Directions: Omit the pictures and output exactly the lines from the start of the entries through the line containing "Open the Mặc định sort dropdown".

Segment Open

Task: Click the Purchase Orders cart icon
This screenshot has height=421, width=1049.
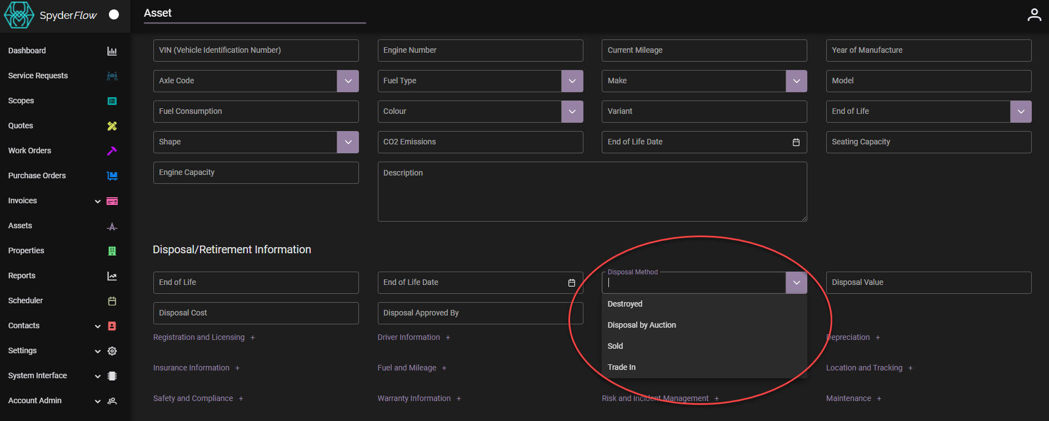Action: (x=112, y=176)
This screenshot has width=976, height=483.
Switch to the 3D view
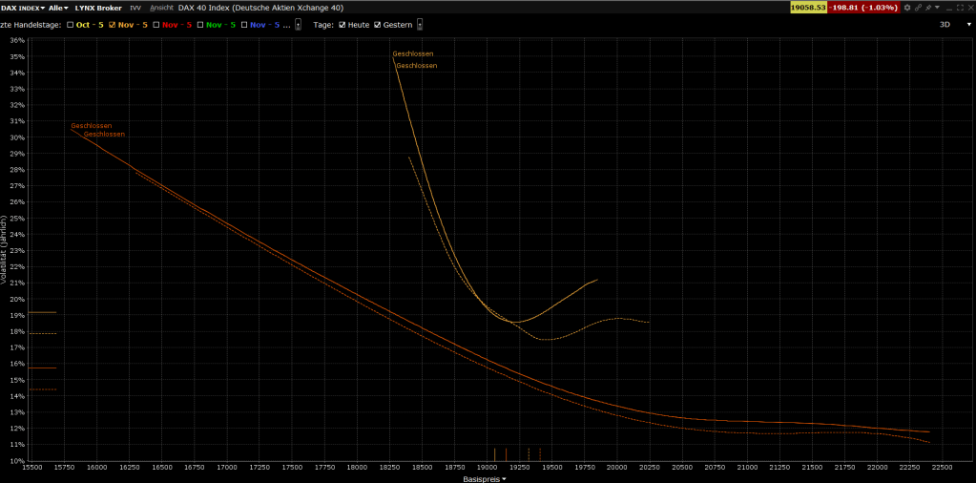(x=945, y=24)
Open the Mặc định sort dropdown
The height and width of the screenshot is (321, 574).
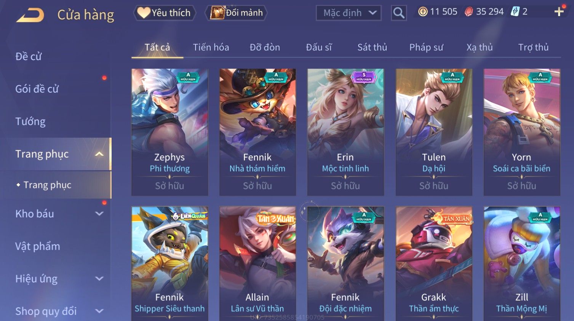pyautogui.click(x=349, y=13)
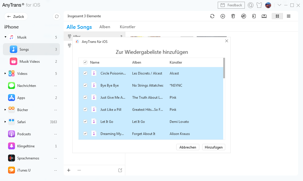The width and height of the screenshot is (303, 181).
Task: Click the send to iTunes toolbar icon
Action: tap(243, 16)
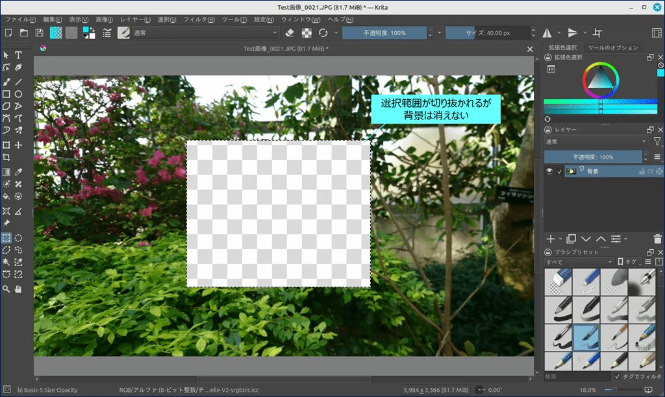The height and width of the screenshot is (397, 665).
Task: Select the Text tool in toolbox
Action: (x=19, y=55)
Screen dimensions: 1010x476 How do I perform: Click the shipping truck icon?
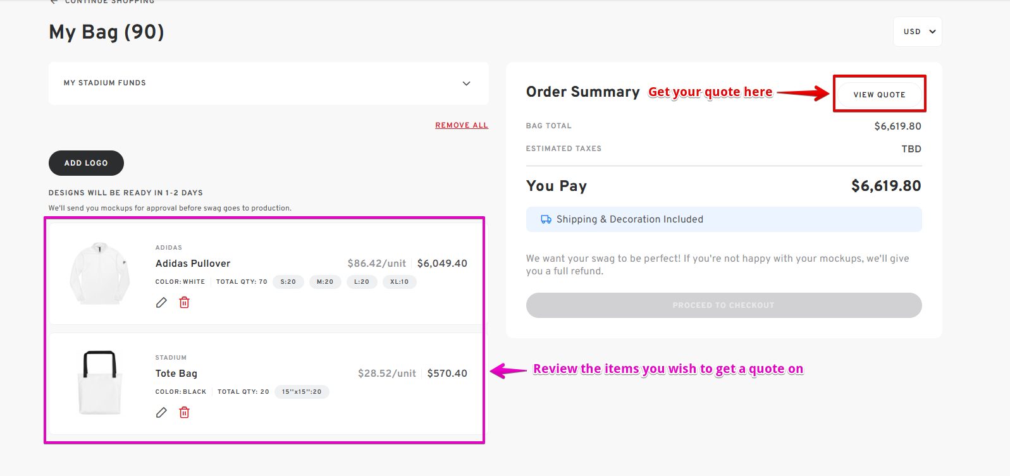pos(546,219)
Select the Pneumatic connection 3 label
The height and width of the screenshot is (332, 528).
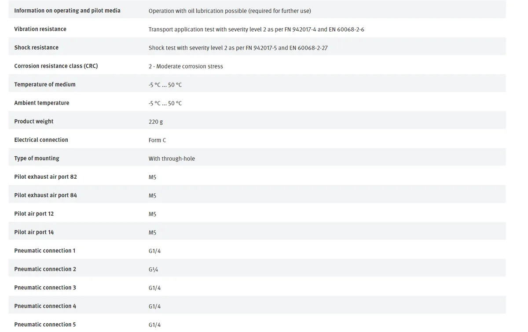pyautogui.click(x=45, y=287)
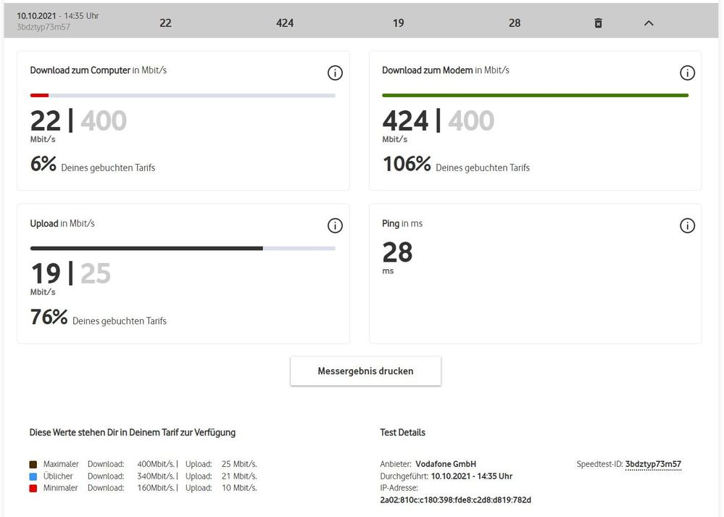Click the Test Details section heading
Screen dimensions: 724x517
click(x=402, y=432)
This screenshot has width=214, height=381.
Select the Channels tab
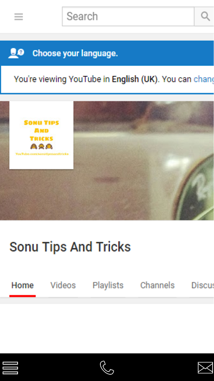pyautogui.click(x=157, y=285)
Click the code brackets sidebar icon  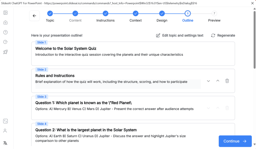[5, 121]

Segment Closed

Task solution:
Task: Click the Purchase Orders cart icon
This screenshot has height=421, width=1049.
Action: (x=112, y=176)
This screenshot has width=976, height=483.
Switch to the 3D view
(x=945, y=24)
Open the Mặc định sort dropdown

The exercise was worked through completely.